Sito web custom o cms
Pubblicato da: armando Categoria: E-Commerce, Consigli, Siti Web

Per la creazione di un sito web spesso si sente parlare di CMS, ma cos’è? La sigla sta per “Content Management System”, si tratta cioè di un software che ci permette di costruire più facilmente il nostro sito.

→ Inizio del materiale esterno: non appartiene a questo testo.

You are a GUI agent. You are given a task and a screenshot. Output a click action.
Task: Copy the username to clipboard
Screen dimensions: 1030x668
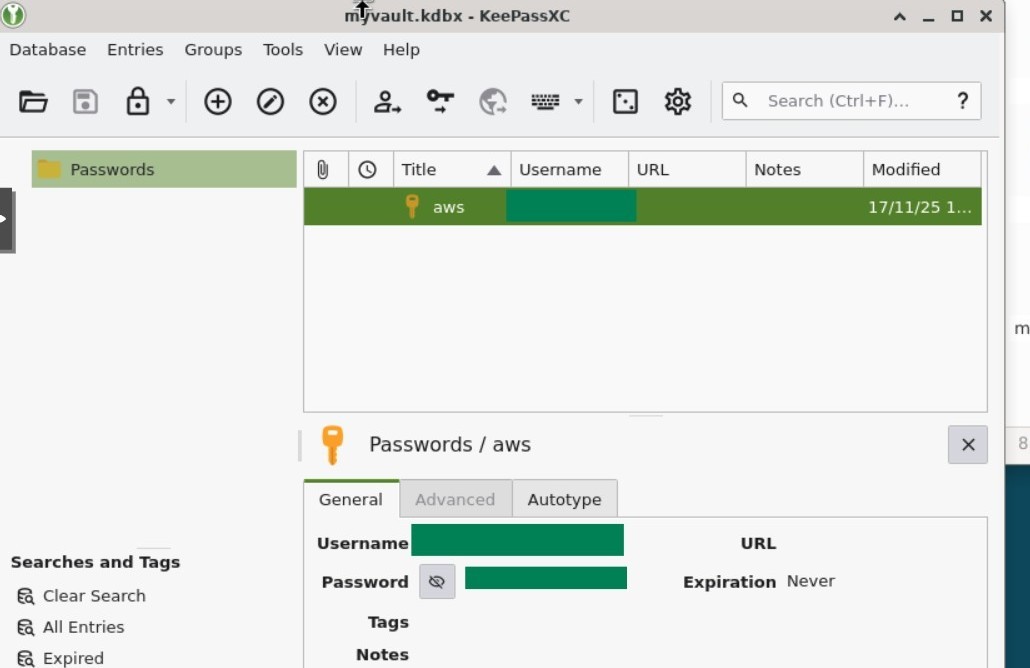386,101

Esistono diversi CMS, ma il più noto attualmente è WordPress, con cui vengono gestiti circa il 30% dei siti internet. Inizialmente nasce come CMS per la creazione di blog, ma avendo a disposizione una community molto grande e un consistente gruppo di sviluppatori, sono stati creati molti plug-in per la realizzazione di siti web. Tra questi, per esempio, uno dei più usati è WooCommerce che permette di gestire modalità di pagamento, le spedizioni, le varianti dei nostri prodotti (colori, taglie, misure e così via) e aggiungendo altri plug-in è possibile gestire anche altri aspetti. Alcuni di questi sono gratuiti, mentre altri a pagamento; in poche parole con l’utilizzo dei plug-in si completa il CMS di base.


Uno dei dilemmi durante la strutturazione del proprio sito è scegliere se servirsi di un CMS open source, come WordPress, Joomla!, Drupal e altri, oppure utilizzare servizi a pagamento. In linea generale io sconsiglio di usare CMS a pagamento, perché se da un lato è vero che si occupano di alcuni aspetti molto importanti per il sito, è anche vero che comportano una spesa mensile e fissa e si resta vincolati ad un’azienda. Shopify è uno dei maggiori CMS per e-commerce, ha dei piani prestabiliti mensili da pagare, in base anche agli articoli caricati, alle spedizioni e cosi via.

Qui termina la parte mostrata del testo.